What do peaceful societies have in common?
Little research has been done on this but some have as reported in the Greater Good Magazine where a multidisciplinary team of researchers is discovering what makes some societies more peaceful than others.
They discovered, that peace systems tend to share these certain commonalities:
- Overarching common identities, such as shared national or regional identities (like Africans, Latin Americans, or Christians) that emphasize commonalities between different ethnic groups.
- Greater positive interconnectedness and independence in the realms of economics, ecology, and security. In other words, they have public spaces, institutions, and activities that bring members of different groups together and help them realize that their fates are closely linked.
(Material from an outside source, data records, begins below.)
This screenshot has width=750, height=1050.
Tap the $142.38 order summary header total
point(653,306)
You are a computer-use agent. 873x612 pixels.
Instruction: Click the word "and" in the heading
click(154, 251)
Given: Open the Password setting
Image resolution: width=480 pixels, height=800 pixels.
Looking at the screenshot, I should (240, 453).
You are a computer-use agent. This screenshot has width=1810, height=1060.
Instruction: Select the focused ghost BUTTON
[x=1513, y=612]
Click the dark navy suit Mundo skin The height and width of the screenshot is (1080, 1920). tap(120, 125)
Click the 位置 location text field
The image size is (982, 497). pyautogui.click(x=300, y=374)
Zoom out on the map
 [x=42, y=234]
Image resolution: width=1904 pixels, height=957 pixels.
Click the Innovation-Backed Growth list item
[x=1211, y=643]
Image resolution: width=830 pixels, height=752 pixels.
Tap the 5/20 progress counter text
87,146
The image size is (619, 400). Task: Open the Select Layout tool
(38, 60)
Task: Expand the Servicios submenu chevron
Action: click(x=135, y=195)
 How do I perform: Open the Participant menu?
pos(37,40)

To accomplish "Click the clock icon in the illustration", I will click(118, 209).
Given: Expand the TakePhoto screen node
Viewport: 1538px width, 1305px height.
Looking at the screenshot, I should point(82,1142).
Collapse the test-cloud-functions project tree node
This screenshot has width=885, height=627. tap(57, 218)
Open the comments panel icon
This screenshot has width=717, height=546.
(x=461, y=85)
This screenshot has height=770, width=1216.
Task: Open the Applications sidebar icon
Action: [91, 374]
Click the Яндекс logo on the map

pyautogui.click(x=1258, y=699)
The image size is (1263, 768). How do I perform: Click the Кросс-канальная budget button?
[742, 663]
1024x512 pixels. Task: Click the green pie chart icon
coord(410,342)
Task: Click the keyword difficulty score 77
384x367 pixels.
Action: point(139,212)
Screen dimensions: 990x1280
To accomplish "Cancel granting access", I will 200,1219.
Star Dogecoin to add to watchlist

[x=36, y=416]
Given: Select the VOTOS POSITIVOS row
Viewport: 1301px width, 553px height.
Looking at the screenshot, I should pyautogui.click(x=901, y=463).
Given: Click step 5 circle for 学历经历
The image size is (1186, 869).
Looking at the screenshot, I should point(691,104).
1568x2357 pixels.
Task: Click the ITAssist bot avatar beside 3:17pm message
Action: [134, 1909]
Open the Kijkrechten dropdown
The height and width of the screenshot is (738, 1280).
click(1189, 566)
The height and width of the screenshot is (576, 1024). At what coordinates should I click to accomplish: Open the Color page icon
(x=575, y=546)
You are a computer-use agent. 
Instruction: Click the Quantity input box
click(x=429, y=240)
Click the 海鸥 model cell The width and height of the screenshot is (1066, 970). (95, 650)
- Stronger non-warring norms, values, rituals, and symbols, like commemorations of successful peacemakers and monuments that celebrate the prevention of war. In fact, using a machine learning technique called Random Forest, we discovered that the single most important contributor to peace is non-warring norms, followed in decreasing importance by non-warring rituals, non-warring values, mutual security dependencies, superordinate institutions, and economic interdependence. This suggests that developing norms that are supportive of positive reciprocal social relationships may be more important for peace than previously assumed.
- Peace language in the press. We have been developing a technique to help us measure and track the power of peace speech—peaceable language for building and maintaining more peaceful communities. Our preliminary findings are promising, suggesting that the distinct qualities of conflict vs. peace words in our lexicons are related to the relative “tightness/ordered,” versus “looseness/creative” nature of the terms. In other words, journalism in peaceful places seems to employ the language of a looser, more open, playful nature, while reporting from non-peaceful societies reflects tighter, more closed, or bureaucratic language.
- A greater degree of peace leadership from politicians, corporations, clergy, and community activists who help establish a vision and set a course toward peace. Peace leadership occurred, for instance, when the Iroquois peace prophet unified five warring tribes and replaced the weapons of war with dialogue and consensus-seeking. Other bastions of peacefulness like Costa Rica and the E.U. have evidenced similar visionary leadership for peace.
Peter Coleman and Douglas Fry are quoted, “Ultimately, we have found that when these different peace variables align and reinforce one another, virtuous cycles are often created that become more resistant to changing conditions. This, we suggest, is the essence of sustainability.”
Peace is possible and research and science based on those trends that seem to be working in areas of the world in helpful information.